Yes, I heard you say that earlier.

(knocking on door)

Quagmire: Peter?

Quagmire? Cleveland?!

And me. I'm here, too.

You're wh...? What are you doing here?

Well, you were acting weird, so we followed you.

We want to know what's going on.

Well, h-how'd you guys get on the set?

I bit the security guard in the nards.

I don't like to do it a lot, but you're my friend, Peter.

Who are these two idiots?

Joe: Three. Three idiots.

Big fan.

And what's up with Liam Neeson?

You said you kicked his ass.

(sighs)

Look, you guys, I...

I lied about that.

What?!

I acted like such a big man, and I didn't want to admit I was a coward.

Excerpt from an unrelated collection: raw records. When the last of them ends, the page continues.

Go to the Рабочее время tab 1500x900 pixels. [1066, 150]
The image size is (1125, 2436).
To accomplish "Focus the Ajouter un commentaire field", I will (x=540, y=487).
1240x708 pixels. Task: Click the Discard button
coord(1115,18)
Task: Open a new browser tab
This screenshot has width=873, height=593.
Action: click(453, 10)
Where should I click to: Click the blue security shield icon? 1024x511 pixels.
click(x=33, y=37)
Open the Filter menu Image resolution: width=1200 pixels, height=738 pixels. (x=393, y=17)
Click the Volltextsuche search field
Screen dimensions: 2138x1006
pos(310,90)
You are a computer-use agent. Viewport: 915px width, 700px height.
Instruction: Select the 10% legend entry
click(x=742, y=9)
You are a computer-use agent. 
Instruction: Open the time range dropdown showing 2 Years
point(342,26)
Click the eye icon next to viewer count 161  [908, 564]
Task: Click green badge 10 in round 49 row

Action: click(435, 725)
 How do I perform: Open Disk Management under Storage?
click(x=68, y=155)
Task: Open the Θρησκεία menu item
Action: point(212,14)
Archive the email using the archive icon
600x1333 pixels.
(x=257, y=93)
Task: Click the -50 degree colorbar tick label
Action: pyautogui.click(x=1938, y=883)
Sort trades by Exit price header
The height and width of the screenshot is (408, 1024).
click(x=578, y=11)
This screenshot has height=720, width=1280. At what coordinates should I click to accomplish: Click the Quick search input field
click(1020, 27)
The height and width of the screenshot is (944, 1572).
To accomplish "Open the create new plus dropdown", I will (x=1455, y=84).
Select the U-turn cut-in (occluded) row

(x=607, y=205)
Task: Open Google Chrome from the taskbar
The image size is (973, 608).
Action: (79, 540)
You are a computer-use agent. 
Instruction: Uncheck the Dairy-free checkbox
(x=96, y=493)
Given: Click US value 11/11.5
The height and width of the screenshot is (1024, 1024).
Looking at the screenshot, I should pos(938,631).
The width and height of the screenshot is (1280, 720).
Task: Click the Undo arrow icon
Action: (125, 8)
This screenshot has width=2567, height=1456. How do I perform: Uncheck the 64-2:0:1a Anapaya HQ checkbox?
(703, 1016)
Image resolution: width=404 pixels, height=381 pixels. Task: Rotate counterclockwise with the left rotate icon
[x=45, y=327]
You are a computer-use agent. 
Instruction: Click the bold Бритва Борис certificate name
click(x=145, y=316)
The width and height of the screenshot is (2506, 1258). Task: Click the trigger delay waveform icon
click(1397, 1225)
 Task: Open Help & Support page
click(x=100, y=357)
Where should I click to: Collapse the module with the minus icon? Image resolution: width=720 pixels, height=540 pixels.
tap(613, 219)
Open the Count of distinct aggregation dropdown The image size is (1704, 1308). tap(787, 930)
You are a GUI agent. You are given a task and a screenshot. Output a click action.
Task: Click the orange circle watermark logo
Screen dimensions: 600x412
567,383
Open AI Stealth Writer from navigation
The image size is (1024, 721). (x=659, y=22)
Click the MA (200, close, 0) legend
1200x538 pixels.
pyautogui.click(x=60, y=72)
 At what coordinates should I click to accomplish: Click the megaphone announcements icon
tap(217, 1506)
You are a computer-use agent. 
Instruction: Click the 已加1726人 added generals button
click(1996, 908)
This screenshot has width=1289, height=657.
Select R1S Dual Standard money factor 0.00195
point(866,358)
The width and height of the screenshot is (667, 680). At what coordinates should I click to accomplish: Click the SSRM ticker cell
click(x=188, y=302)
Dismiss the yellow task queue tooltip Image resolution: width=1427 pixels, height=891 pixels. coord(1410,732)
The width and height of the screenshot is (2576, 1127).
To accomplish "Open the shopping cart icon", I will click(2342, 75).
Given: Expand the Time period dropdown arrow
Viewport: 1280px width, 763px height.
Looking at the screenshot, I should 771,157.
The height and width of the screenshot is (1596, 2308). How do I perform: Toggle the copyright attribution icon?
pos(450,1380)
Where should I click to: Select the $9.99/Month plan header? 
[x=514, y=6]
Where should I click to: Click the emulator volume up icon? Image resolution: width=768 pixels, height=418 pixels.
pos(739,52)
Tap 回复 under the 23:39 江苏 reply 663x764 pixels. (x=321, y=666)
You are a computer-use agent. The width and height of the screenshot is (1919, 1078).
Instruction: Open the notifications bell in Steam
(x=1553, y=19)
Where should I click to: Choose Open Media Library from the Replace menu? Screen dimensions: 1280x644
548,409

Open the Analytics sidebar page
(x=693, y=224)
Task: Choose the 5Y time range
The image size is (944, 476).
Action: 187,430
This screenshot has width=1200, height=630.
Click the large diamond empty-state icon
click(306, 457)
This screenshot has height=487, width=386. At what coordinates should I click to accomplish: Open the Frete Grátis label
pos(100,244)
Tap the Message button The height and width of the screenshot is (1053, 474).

I was too scared to fight Liam Neeson.

That's why he's my big fat houseboy now.

Now, Peter, I'm out of crackers, and I'm gluten-free, so what I need you to do is go to a local gym and ask men to pee in your hands.

What the hell?!

Come on, what are you waiting for, Griffin?

No, Liam, I'm not doing your stupid chores anymore.

And there's something else I got to tell you.

Your story thread in Love, Actually is the second worst.

You better take that back.

No way your son would learn the drums in that amount of time.

Oh, that tears it!

(groans)

(grunting)

(grunting)

Aah! (grunts)

(grunts)

(grunting)

(Peter whimpers, Liam grunts)

(groans, glass squeaking)

(groans)

(both grunting)

(gasping)

(groans)

(groaning)

(groaning)

Joe: Hey, Peter, you're up there, now?

Who's winning?

Aah!

(coughs)

(whimpering)

(screaming)

(yells in pain)

Now, if you'll excuse me, I'm off to get a free movie set haircut.

Damn it!

I was stupid to think I could b*at up Liam Neeson.

You guys must think I'm pathetic.

Are you kidding? You took on the star of Kinsey!

Yeah, and more importantly, you followed through on your drunken ravings.

Wow. I guess you're right.

Thanks, guys.

You know, I guess the lesson here is, Oskar Schindler wasn't real.

And neither was anything in that movie.

I-I-I don't think that's the lesson.